# Level 2: Quick and Dirty RAG Implementation (Python)

This notebook demonstrates a simple, quick-and-dirty implementation of a Retrieval-Augmented Generation (RAG) system for PDF documents. The focus is on clarity and simplicity, not on best practices or optimization.

---

## Core Steps
1. Extract text from a PDF (simulated here for simplicity)
2. Split text into chunks
3. Generate fake embeddings (random vectors)
4. Store chunks in a simple list (instead of a real vector DB)
5. Find the most relevant chunks for a question (using cosine similarity)
6. Generate an answer by concatenating the most relevant chunks

---

## Implementation

Below is a simple Python implementation. You can run and modify the code to see how it works.

In [None]:
import numpy as np
from sklearn.metrics.pairwise import cosine_similarity

# 1. Simulate PDF text extraction (normally you'd use PyMuPDF or similar)
pdf_text = """
Page 1: The sun is the center of our solar system. It provides light and heat to the planets.
Page 2: The Earth orbits the sun once every 365 days. The moon orbits the Earth.
Page 3: Solar energy can be converted into electricity using solar panels.
"""

# 2. Split text into chunks (one per page for simplicity)
chunks = [
    {"content": line, "metadata": {"page": i+1}}
    for i, line in enumerate(pdf_text.strip().split('\n'))
]

# 3. Generate fake embeddings (random vectors for demo)
def fake_embedding(text):
    np.random.seed(abs(hash(text)) % (2**32))
    return np.random.rand(5)  # 5-dimensional vector

for chunk in chunks:
    chunk["embedding"] = fake_embedding(chunk["content"])

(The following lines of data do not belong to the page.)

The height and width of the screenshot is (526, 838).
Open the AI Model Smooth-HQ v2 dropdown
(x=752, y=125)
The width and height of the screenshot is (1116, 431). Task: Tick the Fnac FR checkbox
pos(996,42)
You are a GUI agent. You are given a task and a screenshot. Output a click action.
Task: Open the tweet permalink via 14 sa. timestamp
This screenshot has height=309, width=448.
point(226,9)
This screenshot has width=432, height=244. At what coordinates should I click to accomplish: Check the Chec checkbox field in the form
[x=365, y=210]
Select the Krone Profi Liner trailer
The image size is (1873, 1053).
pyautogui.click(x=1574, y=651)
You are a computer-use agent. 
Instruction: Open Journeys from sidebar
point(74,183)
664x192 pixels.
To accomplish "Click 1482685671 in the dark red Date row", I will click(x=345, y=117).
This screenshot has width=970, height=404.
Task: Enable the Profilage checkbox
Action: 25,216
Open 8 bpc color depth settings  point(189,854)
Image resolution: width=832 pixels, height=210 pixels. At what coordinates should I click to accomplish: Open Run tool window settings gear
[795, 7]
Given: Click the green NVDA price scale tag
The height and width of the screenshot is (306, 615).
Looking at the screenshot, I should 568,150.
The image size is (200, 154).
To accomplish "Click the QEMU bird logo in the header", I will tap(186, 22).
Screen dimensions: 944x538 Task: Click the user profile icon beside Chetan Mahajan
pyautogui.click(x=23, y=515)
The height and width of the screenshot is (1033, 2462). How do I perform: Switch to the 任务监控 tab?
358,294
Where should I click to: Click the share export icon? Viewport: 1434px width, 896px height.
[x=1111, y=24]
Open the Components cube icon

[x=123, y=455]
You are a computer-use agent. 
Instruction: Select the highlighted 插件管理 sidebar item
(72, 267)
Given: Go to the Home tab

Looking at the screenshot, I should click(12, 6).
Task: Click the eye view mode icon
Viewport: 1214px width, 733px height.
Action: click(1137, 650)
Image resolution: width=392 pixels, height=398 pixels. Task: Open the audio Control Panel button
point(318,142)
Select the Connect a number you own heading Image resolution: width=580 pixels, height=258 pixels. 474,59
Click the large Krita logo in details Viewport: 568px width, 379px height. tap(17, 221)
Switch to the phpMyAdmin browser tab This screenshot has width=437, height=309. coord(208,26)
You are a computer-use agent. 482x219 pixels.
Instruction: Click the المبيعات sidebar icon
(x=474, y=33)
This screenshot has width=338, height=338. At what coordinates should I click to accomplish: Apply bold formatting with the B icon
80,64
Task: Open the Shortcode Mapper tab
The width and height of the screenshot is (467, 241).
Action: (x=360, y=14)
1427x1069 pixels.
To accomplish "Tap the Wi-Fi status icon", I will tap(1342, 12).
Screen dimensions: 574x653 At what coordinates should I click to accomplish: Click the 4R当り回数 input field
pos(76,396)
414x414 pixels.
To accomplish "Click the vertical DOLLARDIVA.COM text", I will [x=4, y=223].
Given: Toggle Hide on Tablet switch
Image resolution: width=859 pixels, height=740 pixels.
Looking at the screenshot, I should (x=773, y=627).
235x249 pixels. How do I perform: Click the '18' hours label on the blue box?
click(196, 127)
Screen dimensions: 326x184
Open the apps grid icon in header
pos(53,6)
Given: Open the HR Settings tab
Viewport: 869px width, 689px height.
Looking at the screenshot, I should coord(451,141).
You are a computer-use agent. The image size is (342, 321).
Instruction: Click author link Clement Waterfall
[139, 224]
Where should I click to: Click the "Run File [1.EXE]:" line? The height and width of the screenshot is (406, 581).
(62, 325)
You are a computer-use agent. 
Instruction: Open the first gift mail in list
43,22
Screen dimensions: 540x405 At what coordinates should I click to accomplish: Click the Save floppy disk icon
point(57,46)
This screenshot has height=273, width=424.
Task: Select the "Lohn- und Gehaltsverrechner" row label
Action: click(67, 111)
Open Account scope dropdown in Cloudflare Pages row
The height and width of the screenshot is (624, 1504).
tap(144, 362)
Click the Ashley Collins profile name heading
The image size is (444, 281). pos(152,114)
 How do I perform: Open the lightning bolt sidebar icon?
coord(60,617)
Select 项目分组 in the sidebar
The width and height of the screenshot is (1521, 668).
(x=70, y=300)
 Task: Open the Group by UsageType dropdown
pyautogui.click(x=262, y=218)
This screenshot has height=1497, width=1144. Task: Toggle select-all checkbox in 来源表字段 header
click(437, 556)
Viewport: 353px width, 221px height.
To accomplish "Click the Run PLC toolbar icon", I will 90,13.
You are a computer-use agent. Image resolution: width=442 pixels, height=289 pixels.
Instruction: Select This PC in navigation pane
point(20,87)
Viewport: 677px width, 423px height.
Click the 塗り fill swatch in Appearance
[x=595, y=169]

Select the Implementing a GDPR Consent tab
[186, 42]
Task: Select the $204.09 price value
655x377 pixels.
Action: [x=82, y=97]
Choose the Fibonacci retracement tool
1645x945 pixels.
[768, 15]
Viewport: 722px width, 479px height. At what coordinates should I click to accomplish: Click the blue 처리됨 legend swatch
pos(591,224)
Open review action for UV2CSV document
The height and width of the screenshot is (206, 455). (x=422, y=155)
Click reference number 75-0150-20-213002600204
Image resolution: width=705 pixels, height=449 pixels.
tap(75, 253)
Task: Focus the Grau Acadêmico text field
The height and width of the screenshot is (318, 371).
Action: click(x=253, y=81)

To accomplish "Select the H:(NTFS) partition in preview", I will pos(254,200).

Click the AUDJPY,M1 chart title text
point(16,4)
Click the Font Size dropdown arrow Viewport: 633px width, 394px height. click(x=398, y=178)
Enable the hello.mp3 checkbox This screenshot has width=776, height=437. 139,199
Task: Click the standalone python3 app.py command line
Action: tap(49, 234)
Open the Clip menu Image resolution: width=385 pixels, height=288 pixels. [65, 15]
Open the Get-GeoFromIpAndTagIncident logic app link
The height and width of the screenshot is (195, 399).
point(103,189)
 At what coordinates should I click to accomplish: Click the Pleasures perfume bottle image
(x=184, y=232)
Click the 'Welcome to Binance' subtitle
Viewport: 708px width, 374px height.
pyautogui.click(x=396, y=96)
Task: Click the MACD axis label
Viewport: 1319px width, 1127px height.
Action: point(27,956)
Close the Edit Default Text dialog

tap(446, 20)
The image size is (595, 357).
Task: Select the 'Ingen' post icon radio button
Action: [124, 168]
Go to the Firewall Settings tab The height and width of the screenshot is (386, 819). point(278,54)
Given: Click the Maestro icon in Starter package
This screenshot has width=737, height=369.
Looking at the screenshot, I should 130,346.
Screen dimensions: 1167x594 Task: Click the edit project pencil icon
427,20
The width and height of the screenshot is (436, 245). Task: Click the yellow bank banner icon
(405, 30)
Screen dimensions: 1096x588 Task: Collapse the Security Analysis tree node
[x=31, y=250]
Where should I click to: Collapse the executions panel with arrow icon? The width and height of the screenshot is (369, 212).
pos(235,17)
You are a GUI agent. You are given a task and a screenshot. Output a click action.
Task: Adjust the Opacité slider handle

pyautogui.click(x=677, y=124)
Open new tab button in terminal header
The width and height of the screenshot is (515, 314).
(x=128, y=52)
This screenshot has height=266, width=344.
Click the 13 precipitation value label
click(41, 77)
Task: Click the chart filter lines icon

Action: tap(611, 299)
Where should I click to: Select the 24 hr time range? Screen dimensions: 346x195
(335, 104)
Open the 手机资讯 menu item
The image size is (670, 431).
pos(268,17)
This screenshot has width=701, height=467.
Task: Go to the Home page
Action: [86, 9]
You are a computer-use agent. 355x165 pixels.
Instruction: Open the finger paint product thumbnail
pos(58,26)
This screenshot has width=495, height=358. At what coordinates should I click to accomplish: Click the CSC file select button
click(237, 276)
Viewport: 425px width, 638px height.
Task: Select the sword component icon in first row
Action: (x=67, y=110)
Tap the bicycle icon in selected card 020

# 4. Store in a simple list (no real DB)
vector_store = chunks

# 5. Find most relevant chunks for a question
def retrieve_relevant_chunks(question, vector_store, top_k=2):
    q_emb = fake_embedding(question)
    chunk_embs = np.array([c["embedding"] for c in vector_store])
    sims = cosine_similarity([q_emb], chunk_embs)[0]
    top_indices = sims.argsort()[-top_k:][::-1]
    return [vector_store[i] for i in top_indices]

# 6. Generate answer by concatenating relevant chunks
def answer_question(question, vector_store):
    relevant = retrieve_relevant_chunks(question, vector_store)
    answer = "\n".join([f"[Page {c['metadata']['page']}]: {c['content']}" for c in relevant])
    return answer

# ---
# Test Example
question = "How does the Earth move around the sun?"
print("Question:", question)
print("\nAnswer:")
print(answer_question(question, vector_store))